AFTER DAVID TENIERS THE YOUNGER, LATE 17TH / EARLY 18TH CENTURY

Details
A FLEMISH 'TENIERS' TAPESTRY
AFTER DAVID TENIERS THE YOUNGER, LATE 17TH / EARLY 18TH CENTURY
Woven in silks and wools, depicting with a village feasting within a pastoral landscape, centred by a crowned figure beneath a floral wreath, with some areas of reweaving and with later gilt brocade border
8 ft. 5 in. x 16 ft. 6 in. (261.6 x 502.9 cm.)

Brought to you by

Charlotte Young
Charlotte Young

Lot Essay

This late 17th-early or 18th century Brussels tapestry is from a series known as Scenes of Country Life ‘after Teniers’. It is derived from a painting by David Teniers the Younger (d. 1690) entitled ‘Country Feast’, dated 1647, which is in the collection of the Prado Museum, Madrid (Inv.

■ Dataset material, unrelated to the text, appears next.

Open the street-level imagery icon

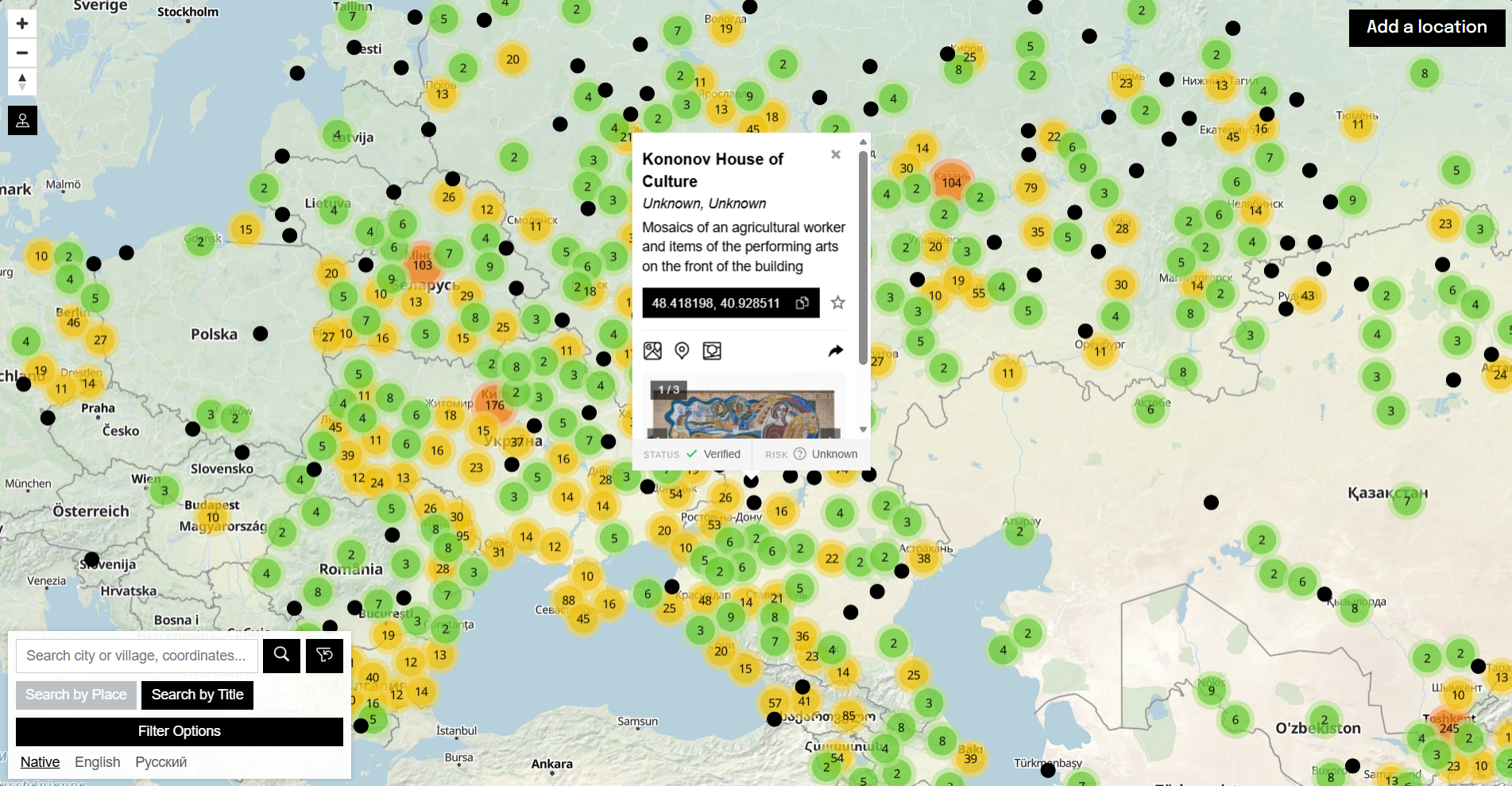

PO1786). Another version of this tapestry is in the Palacio Real de El Pardo, Madrid; the latter was based on a cartoon, now lost, created in the 18th century by Antonio González Ruiz for the Santa Bárbara Royal Tapestry Manufactory (Inv. 10072777, silk and wool, 298 x 400 cm.). A third variant of this scene was sold Sotheby’s, London, 26 May 1989, lot 29 (315 x 385 cm. - reduced). Similarly, to the present tapestry, the two comparable tapestries are not faithful reproductions of the painting but takes vignettes from the original artwork, most notably the wedding feast beneath a drapery canopy. Genre tapestries after Teniers were produced from the 17th to 19th centuries in different workshops, Lille, Audenarde and Beauvais, but especially in Brussels by, among others, the Van der Borcht and Leyniers families; thus, identification to a particular workshop or designer is difficult to determine (H. Smit, ‘New Data on the History of a Set of Scenes of Country Life ‘after Teniers’ in the Rijksmuseum, Amsterdam’, Flemish Tapestry in European and American Collections, Turnhout, 1953, p. 153). As depicted in other Teniers tapestries from this series and date, the original border for this tapestry was probably woven to depict a carved giltwood frame (E. Hartkamp-Jonxis, H. Smit, European Tapestries in the Rijksmuseum, Amsterdam, 2004, pp. 155-165).